### Goal of the exercise
Looking at the records below, say how many lines include "accomplish", and add nothing else.

### Data provided
= = = = =
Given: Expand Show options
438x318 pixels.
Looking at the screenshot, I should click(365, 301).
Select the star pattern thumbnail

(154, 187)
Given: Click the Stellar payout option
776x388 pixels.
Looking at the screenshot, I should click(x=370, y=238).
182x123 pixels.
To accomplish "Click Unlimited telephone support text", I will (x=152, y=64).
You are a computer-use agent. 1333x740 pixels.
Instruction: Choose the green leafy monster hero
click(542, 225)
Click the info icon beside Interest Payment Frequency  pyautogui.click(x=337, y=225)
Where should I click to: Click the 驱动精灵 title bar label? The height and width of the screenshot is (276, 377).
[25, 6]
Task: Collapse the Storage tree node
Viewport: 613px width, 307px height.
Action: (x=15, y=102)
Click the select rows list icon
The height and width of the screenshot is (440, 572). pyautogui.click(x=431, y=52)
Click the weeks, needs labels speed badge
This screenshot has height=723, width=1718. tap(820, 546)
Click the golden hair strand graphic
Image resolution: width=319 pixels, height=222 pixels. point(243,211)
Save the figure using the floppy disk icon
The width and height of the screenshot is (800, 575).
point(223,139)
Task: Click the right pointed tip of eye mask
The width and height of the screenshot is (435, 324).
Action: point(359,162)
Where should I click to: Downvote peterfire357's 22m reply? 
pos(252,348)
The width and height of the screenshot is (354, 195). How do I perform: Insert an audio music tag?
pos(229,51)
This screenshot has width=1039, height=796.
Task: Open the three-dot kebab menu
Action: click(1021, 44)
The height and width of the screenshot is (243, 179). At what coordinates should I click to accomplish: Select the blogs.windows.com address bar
= = = = =
### Solved exercise
2